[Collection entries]
------------------------------

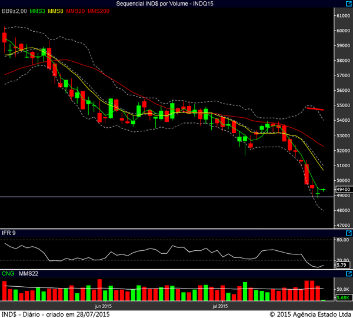Image resolution: width=353 pixels, height=318 pixels.
Task: Click the 50,0K volume axis label
Action: pos(343,289)
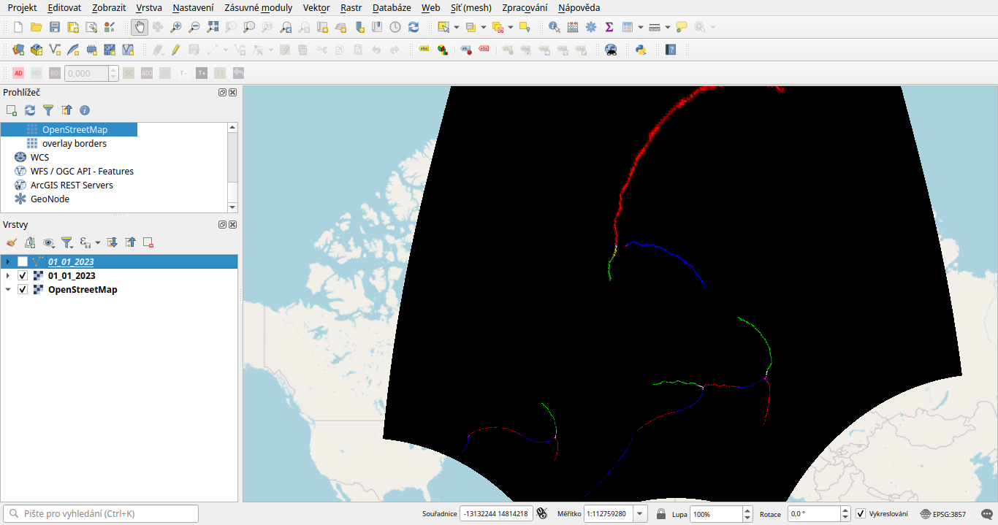The height and width of the screenshot is (525, 998).
Task: Click the Refresh icon in the Prohlížeč panel
Action: click(30, 110)
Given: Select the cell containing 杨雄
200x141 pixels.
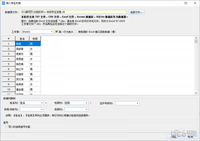Looking at the screenshot, I should click(x=22, y=44).
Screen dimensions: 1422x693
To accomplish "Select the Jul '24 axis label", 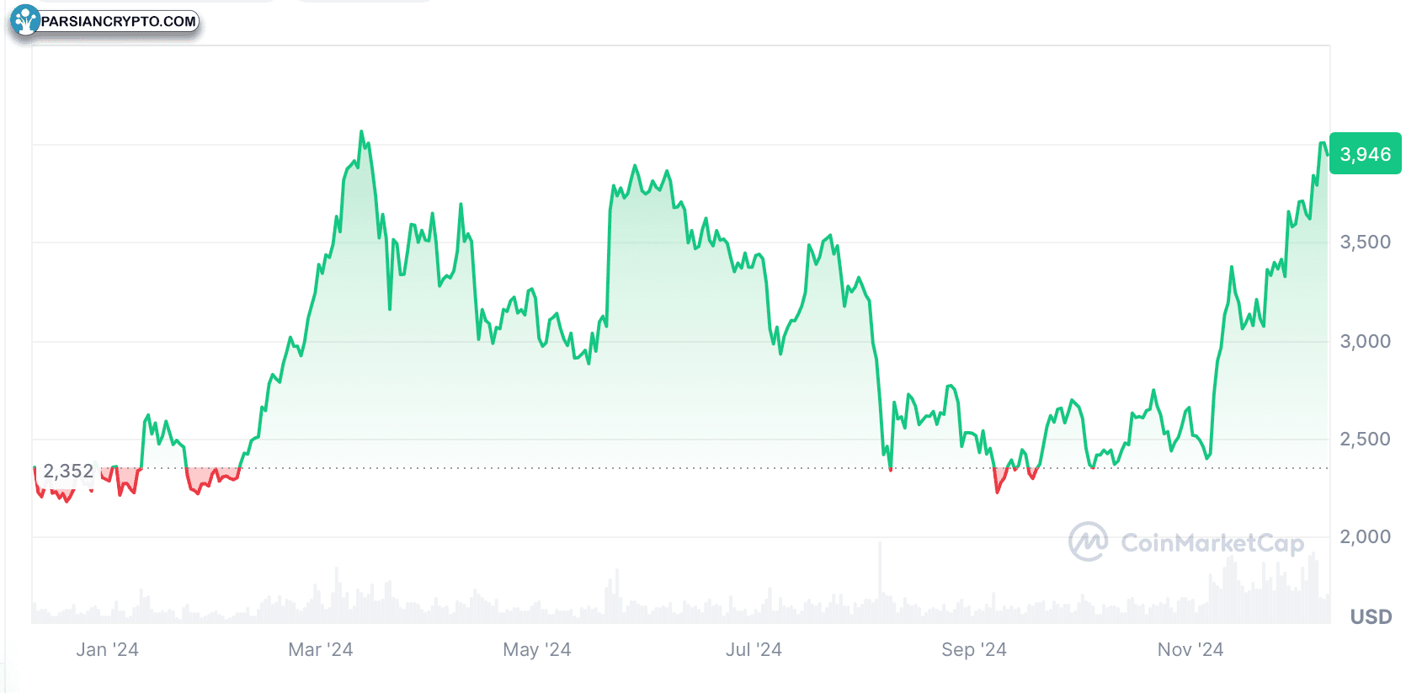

------------------------------

Reproduce the lines from the line containing "Given: Select the cell containing 杨雄" through the end of the records above, exactly and inclusively, omitting pictures.

- **Solution for this problem**
Given: Select the cell containing 杨雄
200x141 pixels.
Looking at the screenshot, I should click(x=22, y=44).
Screen dimensions: 1422x693
To accomplish "Select the Jul '24 axis label", 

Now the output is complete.